(Stored data)
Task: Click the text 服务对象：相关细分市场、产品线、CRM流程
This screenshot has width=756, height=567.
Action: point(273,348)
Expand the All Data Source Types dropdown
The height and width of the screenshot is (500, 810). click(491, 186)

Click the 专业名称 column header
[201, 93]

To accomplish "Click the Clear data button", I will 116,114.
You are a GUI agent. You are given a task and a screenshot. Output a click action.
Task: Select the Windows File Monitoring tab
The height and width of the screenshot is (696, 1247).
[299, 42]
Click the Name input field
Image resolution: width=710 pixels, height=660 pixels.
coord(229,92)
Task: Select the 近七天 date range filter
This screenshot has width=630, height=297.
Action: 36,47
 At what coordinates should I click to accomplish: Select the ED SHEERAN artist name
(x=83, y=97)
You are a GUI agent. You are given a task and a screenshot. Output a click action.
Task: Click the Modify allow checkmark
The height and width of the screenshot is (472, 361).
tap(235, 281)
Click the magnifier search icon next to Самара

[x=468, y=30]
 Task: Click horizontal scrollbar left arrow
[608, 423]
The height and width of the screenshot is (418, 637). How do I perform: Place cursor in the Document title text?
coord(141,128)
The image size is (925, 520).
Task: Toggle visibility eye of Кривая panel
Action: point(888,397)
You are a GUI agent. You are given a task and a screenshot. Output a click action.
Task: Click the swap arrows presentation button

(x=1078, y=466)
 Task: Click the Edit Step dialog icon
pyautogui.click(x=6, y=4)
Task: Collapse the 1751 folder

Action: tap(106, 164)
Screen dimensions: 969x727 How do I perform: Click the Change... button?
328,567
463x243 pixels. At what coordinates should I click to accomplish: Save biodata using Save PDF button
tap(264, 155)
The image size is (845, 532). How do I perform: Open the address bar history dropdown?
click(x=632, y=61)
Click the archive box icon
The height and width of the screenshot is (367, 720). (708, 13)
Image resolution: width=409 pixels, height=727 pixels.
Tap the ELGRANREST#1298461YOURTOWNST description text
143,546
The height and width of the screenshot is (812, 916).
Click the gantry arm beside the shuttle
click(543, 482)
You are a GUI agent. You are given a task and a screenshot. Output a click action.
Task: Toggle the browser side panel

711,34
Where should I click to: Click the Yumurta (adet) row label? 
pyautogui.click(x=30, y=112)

- **Work task**
Send back an exact copy of only the lines from the line with "This screenshot has width=756, height=567." up to and including the line with "Task: Select the 近七天 date range filter" in the data above.

- **Finished exercise**
This screenshot has width=756, height=567.
Action: point(273,348)
Expand the All Data Source Types dropdown
The height and width of the screenshot is (500, 810). click(491, 186)

Click the 专业名称 column header
[201, 93]

To accomplish "Click the Clear data button", I will 116,114.
You are a GUI agent. You are given a task and a screenshot. Output a click action.
Task: Select the Windows File Monitoring tab
The height and width of the screenshot is (696, 1247).
[299, 42]
Click the Name input field
Image resolution: width=710 pixels, height=660 pixels.
coord(229,92)
Task: Select the 近七天 date range filter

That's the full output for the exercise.